Highlighting the Education Department’s accomplishments under the Trump administration, Principal Deputy Under Secretary Diane Auer Jones said the agency had listened to colleges’ call for regulatory relief.
“We heard what you’ve said about regulatory burden and we’ve tried to address it,” she said remotely at the Federal Student Aid Training Conference Wednesday.
This fall, for example, the agency replaced the 265-page Handbook for Campus Safety and Security Reporting guiding higher education administrators in following the requirements of the Jeanne Clery Disclosure of Campus Security Policy and Campus Crime Statistics Act with a 13-page addendum to another department handbook on administering financial aid.
That simplified the reporting process and gave institutions more discretion in deciding what to report, she said.
Changes to accreditation standards, allowing colleges to get quicker approvals and giving accrediting agencies more discretion in sanctioning institutions, will allow for more flexibility, she said.
The COVID-19 pandemic has illustrated the need for more flexibility in judging institutions, she said. The pandemic’s economic fallout has made it unfair to judge colleges over standards like job placement. An increase in students taking gap years during the pandemic has affected institutions’ retention rates, she said.
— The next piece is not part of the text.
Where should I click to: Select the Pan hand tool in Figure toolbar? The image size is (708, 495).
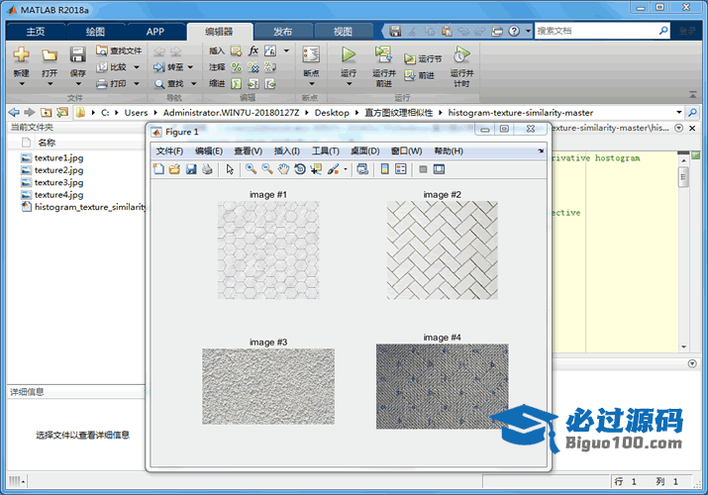coord(283,169)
The administration also repealed the Obama administration’s gainful-employment rule, which had been criticized for being aimed at for-profit institutions, said Jones, a former lobbyist for the industry.
Instead of penalizing colleges if graduates do not get jobs that pay well enough to repay their students loans, the department has sought to put more onus on students to not take out more in loans than they can repay. The department has made information more accessible so students can borrow responsibly, including adding data to the College Scorecard on the salaries graduates earn in different fields of study. “We think students can make better decisions if they have better information about the programs they’re attending,” Jones said.
In addition, she said borrowers for the 2021-22 award year will have to sign a student loan acknowledgment laying out how much a month they will have to repay.